---------- MATERIAL FOR THIS TASK ----------

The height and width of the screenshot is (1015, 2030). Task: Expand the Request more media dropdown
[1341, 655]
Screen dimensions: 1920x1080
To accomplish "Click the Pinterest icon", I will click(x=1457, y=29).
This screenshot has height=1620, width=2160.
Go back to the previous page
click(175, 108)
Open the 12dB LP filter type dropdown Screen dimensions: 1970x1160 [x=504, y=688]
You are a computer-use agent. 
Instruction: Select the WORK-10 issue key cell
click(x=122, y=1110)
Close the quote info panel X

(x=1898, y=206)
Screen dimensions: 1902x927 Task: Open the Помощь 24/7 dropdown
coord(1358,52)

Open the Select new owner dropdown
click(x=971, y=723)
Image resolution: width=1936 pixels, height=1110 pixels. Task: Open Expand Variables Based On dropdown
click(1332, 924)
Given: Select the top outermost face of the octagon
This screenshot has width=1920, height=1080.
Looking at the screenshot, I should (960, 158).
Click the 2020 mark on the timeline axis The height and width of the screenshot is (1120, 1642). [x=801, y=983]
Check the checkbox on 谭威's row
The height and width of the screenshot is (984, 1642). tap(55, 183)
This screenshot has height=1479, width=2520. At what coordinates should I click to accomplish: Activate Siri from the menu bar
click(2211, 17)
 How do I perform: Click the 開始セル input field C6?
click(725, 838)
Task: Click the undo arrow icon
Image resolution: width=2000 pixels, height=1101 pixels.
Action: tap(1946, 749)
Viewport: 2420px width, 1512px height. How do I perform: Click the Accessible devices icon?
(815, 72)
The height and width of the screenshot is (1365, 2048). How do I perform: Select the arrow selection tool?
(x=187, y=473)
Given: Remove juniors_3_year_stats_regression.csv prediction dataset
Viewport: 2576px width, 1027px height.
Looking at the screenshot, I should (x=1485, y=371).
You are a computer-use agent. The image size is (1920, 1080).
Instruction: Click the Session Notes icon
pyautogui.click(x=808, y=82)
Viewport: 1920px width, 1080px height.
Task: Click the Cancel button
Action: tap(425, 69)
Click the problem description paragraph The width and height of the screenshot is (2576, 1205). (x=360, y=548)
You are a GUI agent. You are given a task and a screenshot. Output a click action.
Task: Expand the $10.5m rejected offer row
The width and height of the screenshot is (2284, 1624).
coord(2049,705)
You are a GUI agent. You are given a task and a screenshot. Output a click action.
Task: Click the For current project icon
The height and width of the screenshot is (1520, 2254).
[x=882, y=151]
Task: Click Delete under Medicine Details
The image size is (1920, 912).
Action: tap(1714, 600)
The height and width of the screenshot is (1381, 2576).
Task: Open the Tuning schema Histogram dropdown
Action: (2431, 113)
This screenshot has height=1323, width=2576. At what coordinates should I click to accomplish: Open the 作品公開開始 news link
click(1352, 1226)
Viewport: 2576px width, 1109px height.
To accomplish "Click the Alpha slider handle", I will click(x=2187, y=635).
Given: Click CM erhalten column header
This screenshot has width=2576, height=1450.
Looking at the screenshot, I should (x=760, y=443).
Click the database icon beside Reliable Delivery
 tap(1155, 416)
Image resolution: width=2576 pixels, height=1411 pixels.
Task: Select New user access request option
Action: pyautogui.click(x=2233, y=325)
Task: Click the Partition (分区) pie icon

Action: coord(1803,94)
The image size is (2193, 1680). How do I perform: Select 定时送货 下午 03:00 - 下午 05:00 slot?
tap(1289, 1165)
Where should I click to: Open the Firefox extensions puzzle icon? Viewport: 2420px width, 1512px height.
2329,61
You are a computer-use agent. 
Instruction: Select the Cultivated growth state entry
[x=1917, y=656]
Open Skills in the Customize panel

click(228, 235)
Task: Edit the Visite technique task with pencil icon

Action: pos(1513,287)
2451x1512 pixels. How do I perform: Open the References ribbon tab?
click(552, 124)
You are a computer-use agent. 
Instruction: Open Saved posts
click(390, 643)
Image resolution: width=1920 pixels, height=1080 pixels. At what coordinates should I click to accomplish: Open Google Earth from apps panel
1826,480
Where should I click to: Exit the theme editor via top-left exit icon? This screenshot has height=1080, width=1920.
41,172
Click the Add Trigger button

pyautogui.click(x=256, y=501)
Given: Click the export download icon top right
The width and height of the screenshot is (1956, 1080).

----------

### YOUR INSTRUCTIONS
From the first line above through the line that contains "Given: Remove juniors_3_year_stats_regression.csv", quote each line exactly. Output nothing more.

### OUTPUT BELOW
The height and width of the screenshot is (1015, 2030). Task: Expand the Request more media dropdown
[1341, 655]
Screen dimensions: 1920x1080
To accomplish "Click the Pinterest icon", I will click(x=1457, y=29).
This screenshot has height=1620, width=2160.
Go back to the previous page
click(175, 108)
Open the 12dB LP filter type dropdown Screen dimensions: 1970x1160 [x=504, y=688]
You are a computer-use agent. 
Instruction: Select the WORK-10 issue key cell
click(x=122, y=1110)
Close the quote info panel X

(x=1898, y=206)
Screen dimensions: 1902x927 Task: Open the Помощь 24/7 dropdown
coord(1358,52)

Open the Select new owner dropdown
click(x=971, y=723)
Image resolution: width=1936 pixels, height=1110 pixels. Task: Open Expand Variables Based On dropdown
click(1332, 924)
Given: Select the top outermost face of the octagon
This screenshot has width=1920, height=1080.
Looking at the screenshot, I should (960, 158).
Click the 2020 mark on the timeline axis The height and width of the screenshot is (1120, 1642). [x=801, y=983]
Check the checkbox on 谭威's row
The height and width of the screenshot is (984, 1642). tap(55, 183)
This screenshot has height=1479, width=2520. At what coordinates should I click to accomplish: Activate Siri from the menu bar
click(2211, 17)
 How do I perform: Click the 開始セル input field C6?
click(725, 838)
Task: Click the undo arrow icon
Image resolution: width=2000 pixels, height=1101 pixels.
Action: tap(1946, 749)
Viewport: 2420px width, 1512px height. How do I perform: Click the Accessible devices icon?
(815, 72)
The height and width of the screenshot is (1365, 2048). How do I perform: Select the arrow selection tool?
(x=187, y=473)
Given: Remove juniors_3_year_stats_regression.csv prediction dataset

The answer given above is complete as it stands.